A swastika was drawn on a church in New York City that has shared space with a nearby synagogue.
The swastika was found at the bottom of the doorway of the Methodist Church of St. Paul & St. Andrew on Manhattan’s Upper West Side on Wednesday, according to the West Side Rag. The church as shared space with B’nai Jeshurun, a local synagogue, since 1991.
It appeared to be drawn with a felt-tip pen and was found as two of the church’s pastors were attending a local rally against white supremacy and hate. The swastika was drawn underneath a banner that said “hate has no home here” in multiple languages, including Hebrew.

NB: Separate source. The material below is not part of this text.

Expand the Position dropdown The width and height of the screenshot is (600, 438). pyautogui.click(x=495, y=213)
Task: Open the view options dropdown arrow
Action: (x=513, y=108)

“We obviously don’t know what motivated this, but we will continue to speak out against hate, hate speech and anti-Semitism, particularly in light of the recent events in Charlottesville and the approaching Jewish High Holy Days,” said a statement by the church’s senior pastor, Rev. K. Karpen, according to the West Side Rag.
Earlier this week, anti-Semitic slurs including “Jews die” and “Free USA” were found in a Michigan skate park, together with 15 swastikas. In Atlanta, four students were suspended and one expelled after they played a game of “Jews vs. Nazis” beer pong. In Canada, anti-Semitic graffiti was found scrawled at three Markham, Ontario, schools.